Written task: Output these items as a JSON list of strings, one string per line, skipping blank lines.

Data excerpts:
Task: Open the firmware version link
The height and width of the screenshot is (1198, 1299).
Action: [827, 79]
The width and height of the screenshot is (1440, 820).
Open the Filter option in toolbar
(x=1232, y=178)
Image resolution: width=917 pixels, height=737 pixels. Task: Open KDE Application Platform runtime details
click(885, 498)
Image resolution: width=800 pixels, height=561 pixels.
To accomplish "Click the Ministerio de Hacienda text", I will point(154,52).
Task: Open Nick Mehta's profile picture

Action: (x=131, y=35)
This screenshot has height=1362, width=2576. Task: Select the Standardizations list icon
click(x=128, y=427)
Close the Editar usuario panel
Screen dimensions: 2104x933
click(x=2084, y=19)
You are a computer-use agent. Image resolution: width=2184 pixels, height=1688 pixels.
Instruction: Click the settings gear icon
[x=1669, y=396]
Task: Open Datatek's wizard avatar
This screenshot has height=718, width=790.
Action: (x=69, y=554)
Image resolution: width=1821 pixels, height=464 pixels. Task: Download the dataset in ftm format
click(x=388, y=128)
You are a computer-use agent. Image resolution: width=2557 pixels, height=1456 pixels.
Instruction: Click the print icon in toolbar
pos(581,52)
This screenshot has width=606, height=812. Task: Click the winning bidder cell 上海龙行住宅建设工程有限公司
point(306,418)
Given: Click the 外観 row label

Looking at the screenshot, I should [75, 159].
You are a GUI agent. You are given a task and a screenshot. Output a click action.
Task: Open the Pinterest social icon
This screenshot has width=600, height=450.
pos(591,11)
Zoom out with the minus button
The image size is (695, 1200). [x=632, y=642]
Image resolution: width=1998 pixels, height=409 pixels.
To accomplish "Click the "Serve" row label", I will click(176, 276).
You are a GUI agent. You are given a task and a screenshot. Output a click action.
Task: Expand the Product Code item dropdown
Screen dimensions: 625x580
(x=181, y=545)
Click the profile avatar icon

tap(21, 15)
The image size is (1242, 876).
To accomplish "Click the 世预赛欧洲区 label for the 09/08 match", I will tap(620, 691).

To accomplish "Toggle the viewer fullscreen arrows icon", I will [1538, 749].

Result:
[
  "Task: Open the firmware version link",
  "The height and width of the screenshot is (1198, 1299).",
  "Action: [827, 79]",
  "The width and height of the screenshot is (1440, 820).",
  "Open the Filter option in toolbar",
  "(x=1232, y=178)",
  "Image resolution: width=917 pixels, height=737 pixels. Task: Open KDE Application Platform runtime details",
  "click(885, 498)",
  "Image resolution: width=800 pixels, height=561 pixels.",
  "To accomplish \"Click the Ministerio de Hacienda text\", I will point(154,52).",
  "Task: Open Nick Mehta's profile picture",
  "Action: (x=131, y=35)",
  "This screenshot has height=1362, width=2576. Task: Select the Standardizations list icon",
  "click(x=128, y=427)",
  "Close the Editar usuario panel",
  "Screen dimensions: 2104x933",
  "click(x=2084, y=19)",
  "You are a computer-use agent. Image resolution: width=2184 pixels, height=1688 pixels.",
  "Instruction: Click the settings gear icon",
  "[x=1669, y=396]",
  "Task: Open Datatek's wizard avatar",
  "This screenshot has height=718, width=790.",
  "Action: (x=69, y=554)",
  "Image resolution: width=1821 pixels, height=464 pixels. Task: Download the dataset in ftm format",
  "click(x=388, y=128)",
  "You are a computer-use agent. Image resolution: width=2557 pixels, height=1456 pixels.",
  "Instruction: Click the print icon in toolbar",
  "pos(581,52)",
  "This screenshot has width=606, height=812. Task: Click the winning bidder cell 上海龙行住宅建设工程有限公司",
  "point(306,418)",
  "Given: Click the 外観 row label",
  "Looking at the screenshot, I should [75, 159].",
  "You are a GUI agent. You are given a task and a screenshot. Output a click action.",
  "Task: Open the Pinterest social icon",
  "This screenshot has width=600, height=450.",
  "pos(591,11)",
  "Zoom out with the minus button",
  "The image size is (695, 1200). [x=632, y=642]",
  "Image resolution: width=1998 pixels, height=409 pixels.",
  "To accomplish \"Click the \"Serve\" row label\", I will click(176, 276).",
  "You are a GUI agent. You are given a task and a screenshot. Output a click action.",
  "Task: Expand the Product Code item dropdown",
  "Screen dimensions: 625x580",
  "(x=181, y=545)",
  "Click the profile avatar icon",
  "tap(21, 15)",
  "The image size is (1242, 876).",
  "To accomplish \"Click the 世预赛欧洲区 label for the 09/08 match\", I will tap(620, 691).",
  "To accomplish \"Toggle the viewer fullscreen arrows icon\", I will [1538, 749]."
]